**Task directions**
Repeat precisely, and only, the lines between the line containing "You are a computer-use agent. Image" and the end of the listing below, both ends included.

**Given data**

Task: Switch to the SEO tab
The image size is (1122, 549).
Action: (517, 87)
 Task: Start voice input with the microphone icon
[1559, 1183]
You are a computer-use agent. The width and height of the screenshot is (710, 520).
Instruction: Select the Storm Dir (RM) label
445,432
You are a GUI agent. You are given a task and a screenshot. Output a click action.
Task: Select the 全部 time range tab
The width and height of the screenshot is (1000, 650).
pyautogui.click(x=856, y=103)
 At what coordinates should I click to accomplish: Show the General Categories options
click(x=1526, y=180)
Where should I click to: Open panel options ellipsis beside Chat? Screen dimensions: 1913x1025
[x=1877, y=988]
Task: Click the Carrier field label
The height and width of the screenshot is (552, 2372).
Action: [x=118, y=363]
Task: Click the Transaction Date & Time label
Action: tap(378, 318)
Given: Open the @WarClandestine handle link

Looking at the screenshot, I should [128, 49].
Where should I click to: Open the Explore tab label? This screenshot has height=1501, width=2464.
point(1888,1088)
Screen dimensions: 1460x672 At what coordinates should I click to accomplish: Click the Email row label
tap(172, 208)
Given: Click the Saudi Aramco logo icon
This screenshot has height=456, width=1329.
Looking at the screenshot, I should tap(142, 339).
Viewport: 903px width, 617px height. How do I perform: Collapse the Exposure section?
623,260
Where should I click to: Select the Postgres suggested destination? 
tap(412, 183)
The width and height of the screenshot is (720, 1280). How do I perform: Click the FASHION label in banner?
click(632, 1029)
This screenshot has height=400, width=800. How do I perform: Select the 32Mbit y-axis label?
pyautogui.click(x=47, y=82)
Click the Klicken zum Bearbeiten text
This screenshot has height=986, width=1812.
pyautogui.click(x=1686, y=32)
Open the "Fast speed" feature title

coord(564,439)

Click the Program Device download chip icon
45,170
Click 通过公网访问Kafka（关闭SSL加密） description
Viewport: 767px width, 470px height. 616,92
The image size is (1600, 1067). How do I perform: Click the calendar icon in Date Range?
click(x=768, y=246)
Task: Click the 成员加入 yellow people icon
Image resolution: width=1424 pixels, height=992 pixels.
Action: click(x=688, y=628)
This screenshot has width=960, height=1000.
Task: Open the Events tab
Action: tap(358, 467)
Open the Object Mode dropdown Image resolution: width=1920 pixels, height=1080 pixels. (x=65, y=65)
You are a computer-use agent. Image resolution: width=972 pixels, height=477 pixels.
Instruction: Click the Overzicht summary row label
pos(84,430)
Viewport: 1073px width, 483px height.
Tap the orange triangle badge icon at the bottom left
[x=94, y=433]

**Response**
You are a computer-use agent. Image resolution: width=972 pixels, height=477 pixels.
Instruction: Click the Overzicht summary row label
pos(84,430)
Viewport: 1073px width, 483px height.
Tap the orange triangle badge icon at the bottom left
[x=94, y=433]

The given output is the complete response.